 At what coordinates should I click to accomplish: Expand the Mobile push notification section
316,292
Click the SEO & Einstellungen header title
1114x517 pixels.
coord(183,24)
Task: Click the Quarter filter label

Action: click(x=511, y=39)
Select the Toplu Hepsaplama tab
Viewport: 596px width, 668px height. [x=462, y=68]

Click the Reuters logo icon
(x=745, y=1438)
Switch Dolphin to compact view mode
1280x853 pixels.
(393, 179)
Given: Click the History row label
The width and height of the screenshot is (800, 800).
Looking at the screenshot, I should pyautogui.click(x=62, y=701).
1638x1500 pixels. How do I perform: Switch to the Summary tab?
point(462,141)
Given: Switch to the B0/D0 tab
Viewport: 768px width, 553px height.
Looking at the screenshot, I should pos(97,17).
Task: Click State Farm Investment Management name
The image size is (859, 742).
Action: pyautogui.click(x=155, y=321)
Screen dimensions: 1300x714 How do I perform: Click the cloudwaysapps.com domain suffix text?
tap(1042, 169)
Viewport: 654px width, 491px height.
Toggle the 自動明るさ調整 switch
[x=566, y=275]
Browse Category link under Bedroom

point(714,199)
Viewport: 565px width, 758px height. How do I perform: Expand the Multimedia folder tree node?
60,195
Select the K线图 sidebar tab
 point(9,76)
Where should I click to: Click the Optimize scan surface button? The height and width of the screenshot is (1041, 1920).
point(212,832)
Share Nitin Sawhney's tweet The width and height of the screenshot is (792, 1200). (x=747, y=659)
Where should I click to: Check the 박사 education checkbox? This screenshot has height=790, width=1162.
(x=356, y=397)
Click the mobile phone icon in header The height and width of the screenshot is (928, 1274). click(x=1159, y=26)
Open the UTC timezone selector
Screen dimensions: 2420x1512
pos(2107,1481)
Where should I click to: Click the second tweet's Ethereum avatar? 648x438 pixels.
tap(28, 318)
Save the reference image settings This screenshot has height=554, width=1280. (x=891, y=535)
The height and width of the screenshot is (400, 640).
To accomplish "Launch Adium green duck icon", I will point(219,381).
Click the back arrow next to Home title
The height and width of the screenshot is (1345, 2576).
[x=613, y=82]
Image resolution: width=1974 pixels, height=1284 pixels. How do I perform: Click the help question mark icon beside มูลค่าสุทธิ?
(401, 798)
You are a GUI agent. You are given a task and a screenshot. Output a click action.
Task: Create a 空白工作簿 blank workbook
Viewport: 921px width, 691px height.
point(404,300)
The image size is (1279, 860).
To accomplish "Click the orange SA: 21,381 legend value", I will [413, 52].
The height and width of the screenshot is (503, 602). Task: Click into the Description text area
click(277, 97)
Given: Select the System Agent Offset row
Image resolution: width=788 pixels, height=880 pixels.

++++++++++++++++++++

Task goal: Reproduce the data above verbatim, beginning at its first line and stopping after the line that contains "Click the mobile", with that line included.

Reply to the exercise:
 At what coordinates should I click to accomplish: Expand the Mobile push notification section
316,292
Click the SEO & Einstellungen header title
1114x517 pixels.
coord(183,24)
Task: Click the Quarter filter label

Action: click(x=511, y=39)
Select the Toplu Hepsaplama tab
Viewport: 596px width, 668px height. [x=462, y=68]

Click the Reuters logo icon
(x=745, y=1438)
Switch Dolphin to compact view mode
1280x853 pixels.
(393, 179)
Given: Click the History row label
The width and height of the screenshot is (800, 800).
Looking at the screenshot, I should pyautogui.click(x=62, y=701).
1638x1500 pixels. How do I perform: Switch to the Summary tab?
point(462,141)
Given: Switch to the B0/D0 tab
Viewport: 768px width, 553px height.
Looking at the screenshot, I should pos(97,17).
Task: Click State Farm Investment Management name
The image size is (859, 742).
Action: pyautogui.click(x=155, y=321)
Screen dimensions: 1300x714 How do I perform: Click the cloudwaysapps.com domain suffix text?
tap(1042, 169)
Viewport: 654px width, 491px height.
Toggle the 自動明るさ調整 switch
[x=566, y=275]
Browse Category link under Bedroom

point(714,199)
Viewport: 565px width, 758px height. How do I perform: Expand the Multimedia folder tree node?
60,195
Select the K线图 sidebar tab
 point(9,76)
Where should I click to: Click the Optimize scan surface button? The height and width of the screenshot is (1041, 1920).
point(212,832)
Share Nitin Sawhney's tweet The width and height of the screenshot is (792, 1200). (x=747, y=659)
Where should I click to: Check the 박사 education checkbox? This screenshot has height=790, width=1162.
(x=356, y=397)
Click the mobile phone icon in header The height and width of the screenshot is (928, 1274). click(x=1159, y=26)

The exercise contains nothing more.